What is expected ▸ Copy out the material word for word, from the line containing "The image size is (1080, 583)." up to and including the line containing "Apply bold style with the B button", and nothing else.
--- begin Input data ---
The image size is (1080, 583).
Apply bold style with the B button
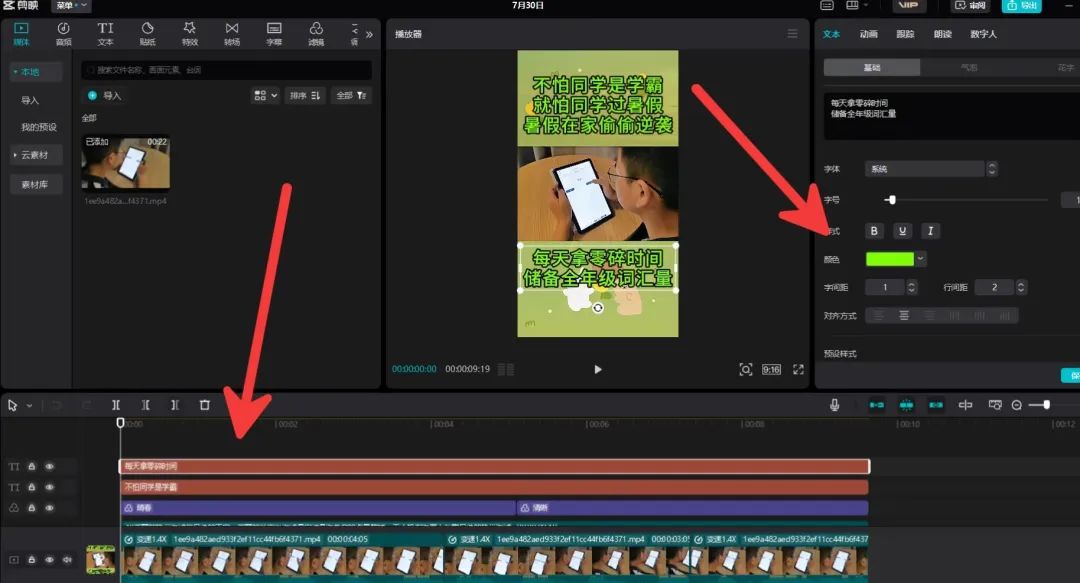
--- end Input data ---
--- begin Input data ---
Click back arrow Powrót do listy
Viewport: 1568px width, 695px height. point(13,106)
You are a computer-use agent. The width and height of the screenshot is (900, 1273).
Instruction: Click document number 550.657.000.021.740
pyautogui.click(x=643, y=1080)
--- end Input data ---
--- begin Input data ---
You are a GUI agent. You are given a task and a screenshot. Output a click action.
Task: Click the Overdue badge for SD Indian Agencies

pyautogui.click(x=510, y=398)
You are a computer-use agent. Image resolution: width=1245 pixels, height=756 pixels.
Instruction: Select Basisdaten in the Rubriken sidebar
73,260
--- end Input data ---
Solved problem ▸
The image size is (1080, 583).
Apply bold style with the B button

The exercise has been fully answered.